**Exercise objective:**
Would you return every line of the listing below that has "title" in it?

**Recorded data:**
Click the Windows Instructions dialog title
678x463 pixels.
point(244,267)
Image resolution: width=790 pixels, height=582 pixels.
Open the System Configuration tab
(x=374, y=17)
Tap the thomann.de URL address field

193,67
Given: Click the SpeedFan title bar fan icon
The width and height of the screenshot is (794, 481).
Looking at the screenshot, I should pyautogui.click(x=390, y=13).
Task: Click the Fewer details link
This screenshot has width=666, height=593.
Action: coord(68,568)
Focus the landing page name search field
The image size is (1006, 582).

* * *

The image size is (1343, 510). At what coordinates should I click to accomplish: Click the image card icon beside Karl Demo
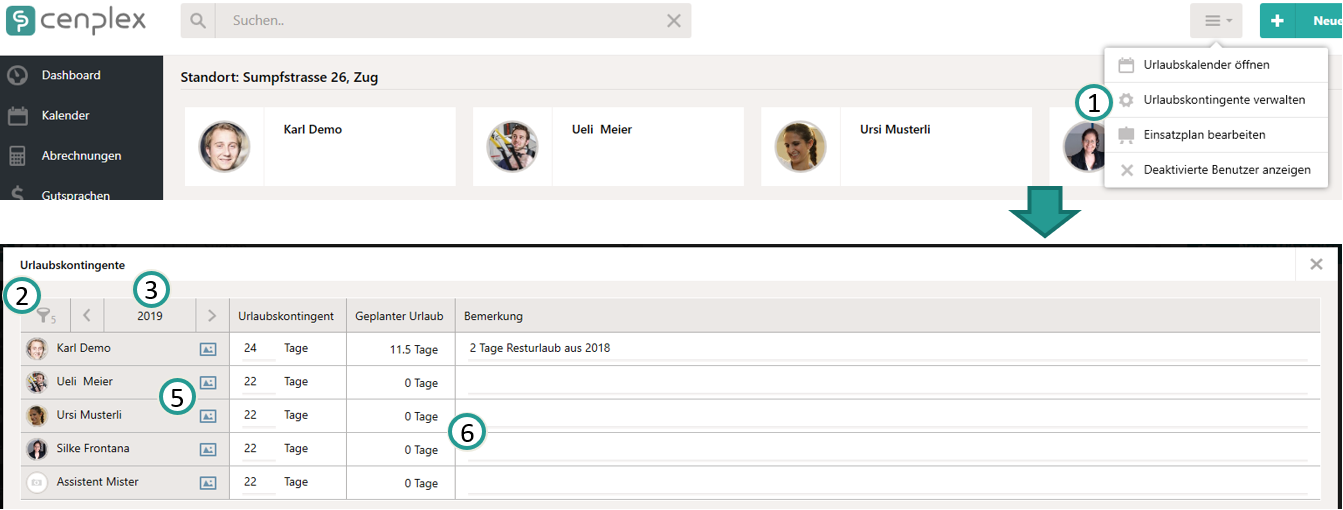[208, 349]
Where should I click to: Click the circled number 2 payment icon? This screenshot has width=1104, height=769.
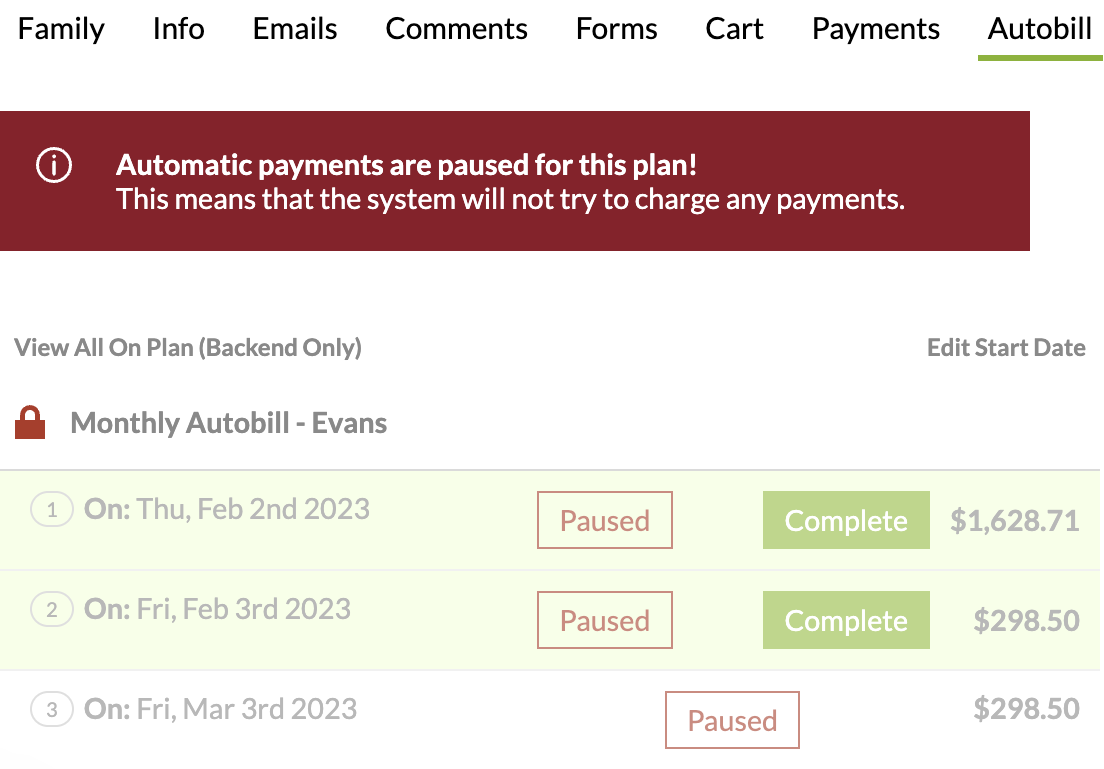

* * *

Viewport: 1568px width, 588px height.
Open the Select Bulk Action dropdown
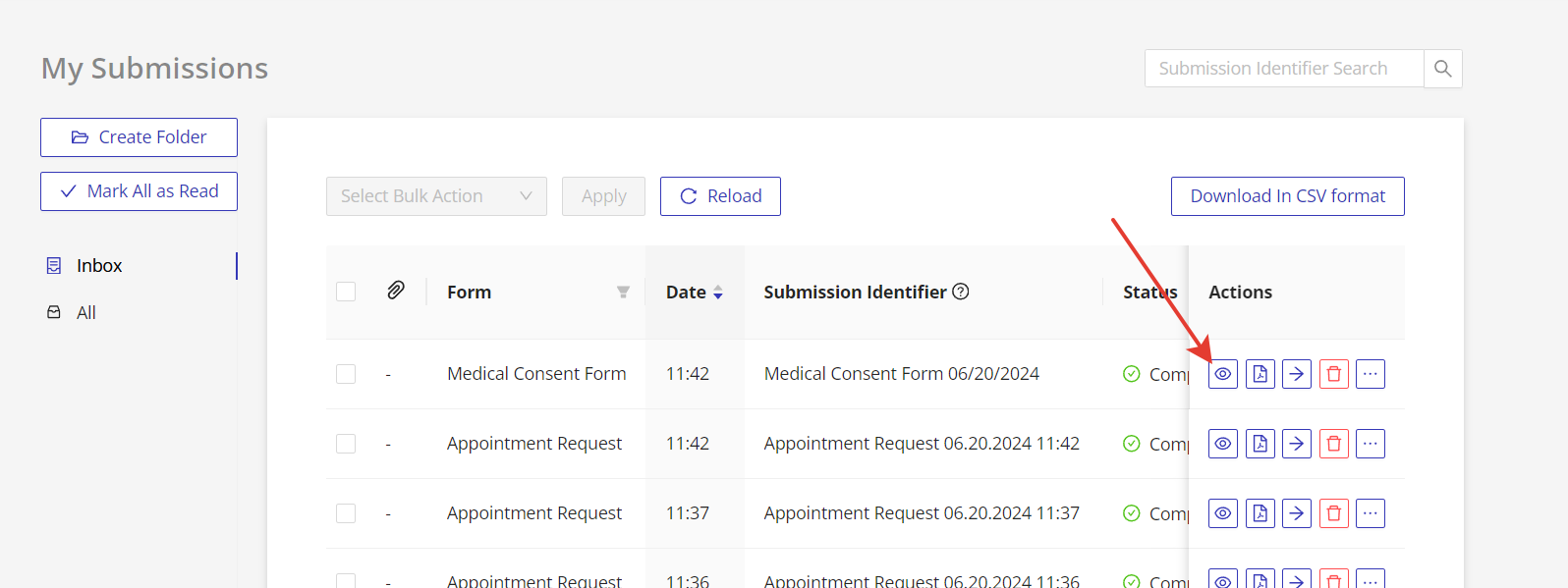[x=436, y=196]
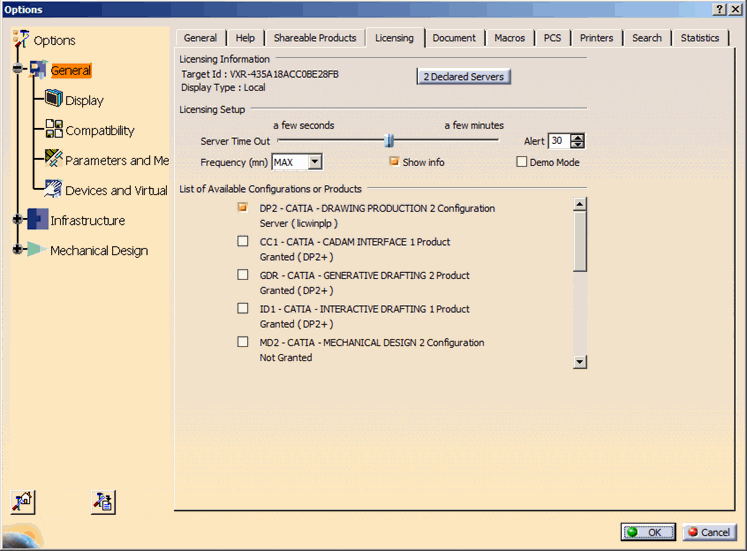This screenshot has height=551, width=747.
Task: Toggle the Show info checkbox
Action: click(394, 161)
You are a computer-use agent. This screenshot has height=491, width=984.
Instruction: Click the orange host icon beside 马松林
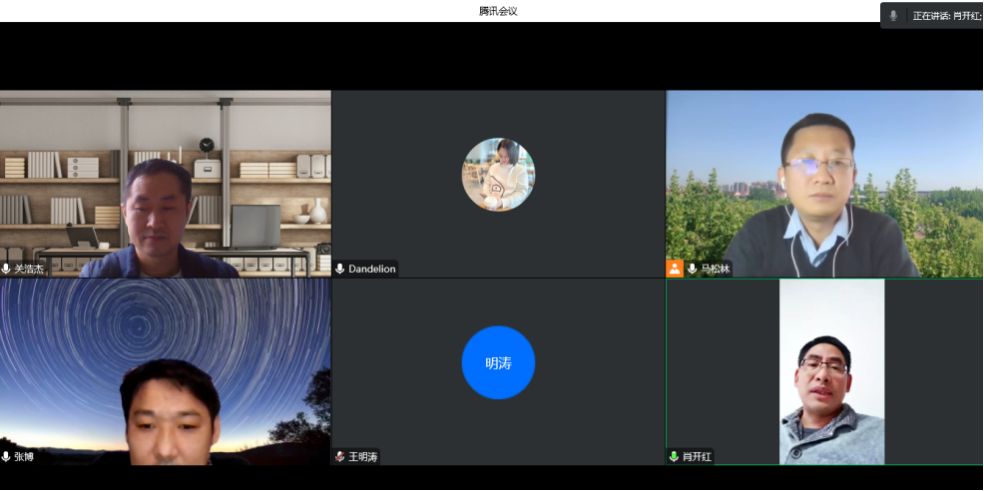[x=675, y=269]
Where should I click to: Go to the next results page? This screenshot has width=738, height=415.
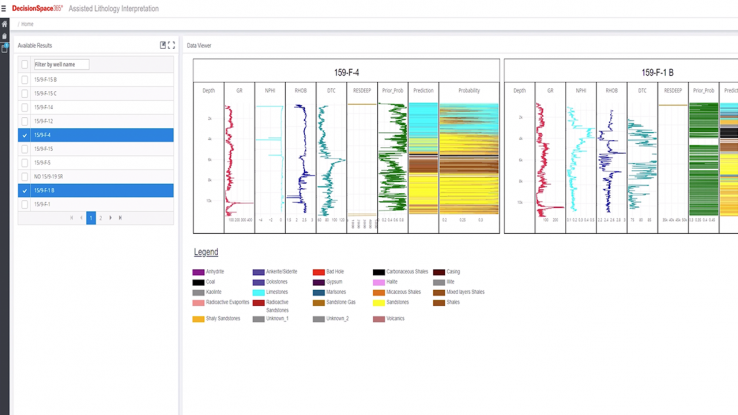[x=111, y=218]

**Answer to the problem:**
Click the Windows Instructions dialog title
Given: Click the SpeedFan title bar fan icon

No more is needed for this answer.